The Second Vatican Council declared that the People of God have authority, too, something which was rarely acknowledged during the previous 1,965 years. But over 50 years after the Council, many laypeople still automatically acquiesce to clerics, and understandably so. Following blindly is a hard habit to break, and it is one reason Jesus referred to us as sheep.

Jesus knew, as any West Virginia farmer and 4-H student knows, that sheep won’t naturally follow. They can only be guided from behind or flanked. That is, unless they are halter trained. Then, it takes rope, sweet treats, and fear-based habit to lead them. God knows no self-respecting human, let alone a West Virginian, takes well to being tethered, buttered up or dragged down. But we Catholics are programmed to comply, however subtly or unconsciously our shepherds manipulate us.

When we don’t speak up, we are complicit in the abuse and its cover-up through our silence. Our fellow Catholics— children of God — have been raped! What can we, as laypeople, do about it?

For the sake of survivors, we cannot be content that our Diocese has released its own list of names of priests they consider to be credibly accused, especially when obvious names are omitted.

For the sake of truth and transparency, laypeople cannot wait for the results of the Church’s internal investigation of former Bishop Bransfield’s alleged harassment of adults when, now, there are mounting reports that he is in regular contact with seminarians, clergy, and lay officials from this Diocese. Waiting only postpones inevitable action laypeople will need to take when the results of this investigation fail to include closure of the ambiguous, unresolved case of Bransfield’s alleged abuse of teens in Philadelphia in the 1970s.

And, for the sake of our God-given role in the church, we cannot rely on our interim shepherd, Archbishop Lori. Since his appointment, he has consistently prioritized meetings with the Finance Council and clerics over consultations with faithful yet critical laypeople. Laser focus seems to be on the flow of money and solidifying the current caste system for the future. How, then, do laypeople respond?

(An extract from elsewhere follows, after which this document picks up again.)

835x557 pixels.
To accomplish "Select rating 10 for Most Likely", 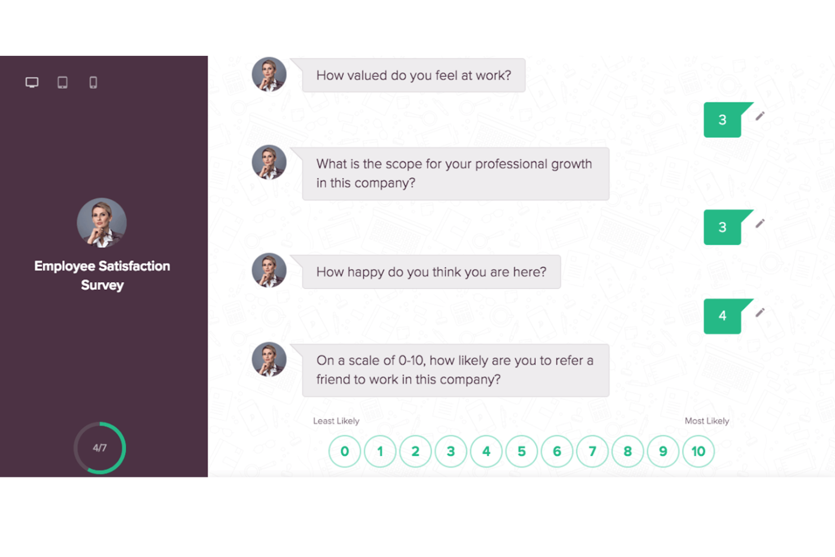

Prayers are, of course, important, but we are called to much more as the people of God. We propose the following:

• Op-eds are effective. However, those that blame the victims, impatiently pressing them to come forward as a recent Huntington op-ed did, are not helpful. For survivors to come forward, we must repeat loudly and clearly that the Church is not only sorry and walks with them in their pain but that, first and foremost, we believe them.

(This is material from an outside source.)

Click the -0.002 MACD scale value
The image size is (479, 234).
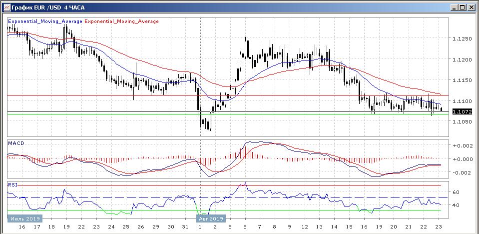coord(462,173)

• Advise priests to regularly tie the crisis into their preaching and liturgies. Abuse is the ongoing, elephant-in-the-room issue that shakes our Catholic identity, our entire way of being. We need priests to find connections in scripture and share those insights to encourage us in our faith.

• Insist the West Virginia Attorney General convene a grand jury investigation and reform the statute of limitations.

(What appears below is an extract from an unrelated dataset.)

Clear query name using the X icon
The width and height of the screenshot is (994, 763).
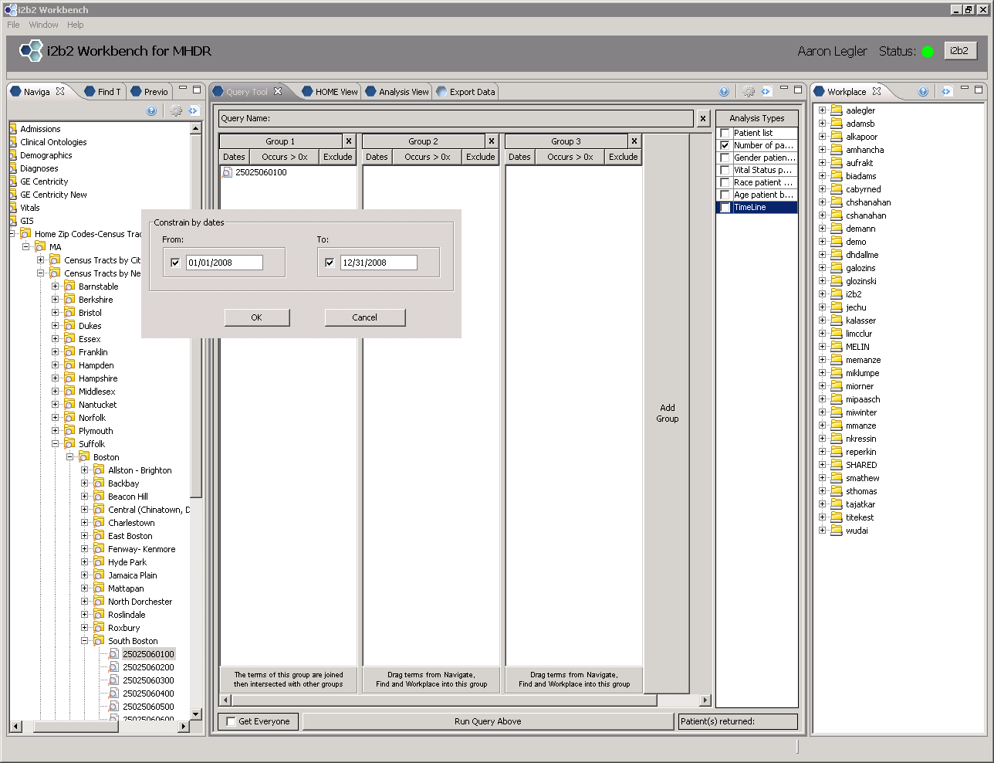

• Confront Diocesan Delegate Bryan Minor, Archbishop Lori and Pope Francis with questions and concerns. Every single one is valid and deserves their attention and response.

• Reach out to and support the West Virginia chapter of SNAP (Survivors of those Abused by Priests).

• Brainstorm more ideas within parish councils, women’s circles, youth groups and men’s groups.

• Contact us. Tell us what you’re doing. We will promote the hope.

Laypeople are called to guide the whole church from our place in the pews. We can speak truth to power unapologetically in ways that are respectful but still demand accountability. In light of this holiday season, let us confidently claim our own power as the people of God-with-us, God-in-the-flesh. Let us work to provide justice for lambs we have lost, return dignity to those surviving, and bestow merciful, tough love on our clerics. Indeed, let us go, in peace, to love and serve the Lord.

Jeannie Kirkhope and Michael J. Iafrate are co-coordinators of Catholic Committee of Appalachia.